▶ **Assigned task**
Going through the lines below, tally those that include "with", and give only the number.
===============
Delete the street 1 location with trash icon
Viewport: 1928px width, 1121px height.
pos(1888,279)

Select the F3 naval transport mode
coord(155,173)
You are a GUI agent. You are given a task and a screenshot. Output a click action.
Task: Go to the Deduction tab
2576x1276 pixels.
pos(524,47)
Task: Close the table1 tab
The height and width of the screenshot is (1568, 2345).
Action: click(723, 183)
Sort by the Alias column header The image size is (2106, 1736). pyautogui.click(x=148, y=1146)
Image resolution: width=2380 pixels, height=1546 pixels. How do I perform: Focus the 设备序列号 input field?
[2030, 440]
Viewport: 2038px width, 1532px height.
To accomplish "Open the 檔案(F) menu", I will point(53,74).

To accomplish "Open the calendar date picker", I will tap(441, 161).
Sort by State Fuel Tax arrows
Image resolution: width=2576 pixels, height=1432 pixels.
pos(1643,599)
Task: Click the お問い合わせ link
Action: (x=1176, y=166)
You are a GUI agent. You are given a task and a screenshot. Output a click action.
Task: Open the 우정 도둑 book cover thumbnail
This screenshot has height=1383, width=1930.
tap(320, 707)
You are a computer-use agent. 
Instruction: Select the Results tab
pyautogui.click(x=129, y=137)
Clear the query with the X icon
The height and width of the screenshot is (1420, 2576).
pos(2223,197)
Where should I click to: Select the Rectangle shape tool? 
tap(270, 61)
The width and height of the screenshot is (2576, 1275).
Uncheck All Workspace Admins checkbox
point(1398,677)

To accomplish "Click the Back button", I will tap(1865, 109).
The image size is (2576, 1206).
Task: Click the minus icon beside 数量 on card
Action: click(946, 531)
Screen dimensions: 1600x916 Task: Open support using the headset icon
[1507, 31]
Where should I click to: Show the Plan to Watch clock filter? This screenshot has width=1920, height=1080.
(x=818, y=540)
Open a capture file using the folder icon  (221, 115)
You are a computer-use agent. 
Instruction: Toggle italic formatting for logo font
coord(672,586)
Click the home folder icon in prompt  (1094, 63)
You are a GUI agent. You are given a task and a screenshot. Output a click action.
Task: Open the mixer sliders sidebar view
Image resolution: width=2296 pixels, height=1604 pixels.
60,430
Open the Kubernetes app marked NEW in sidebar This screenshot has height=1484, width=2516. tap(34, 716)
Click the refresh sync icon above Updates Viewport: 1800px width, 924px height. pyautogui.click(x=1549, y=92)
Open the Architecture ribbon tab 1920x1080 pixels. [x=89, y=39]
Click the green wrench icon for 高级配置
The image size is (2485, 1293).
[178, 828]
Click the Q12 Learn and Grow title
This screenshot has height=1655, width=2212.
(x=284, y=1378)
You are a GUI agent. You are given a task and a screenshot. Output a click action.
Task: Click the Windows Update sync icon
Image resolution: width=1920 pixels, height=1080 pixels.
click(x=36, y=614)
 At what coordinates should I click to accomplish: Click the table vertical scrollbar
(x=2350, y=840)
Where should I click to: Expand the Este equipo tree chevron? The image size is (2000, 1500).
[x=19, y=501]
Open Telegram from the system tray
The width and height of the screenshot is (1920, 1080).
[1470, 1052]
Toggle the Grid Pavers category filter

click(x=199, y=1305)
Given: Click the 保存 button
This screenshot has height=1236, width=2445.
===============
▶ **Response**
2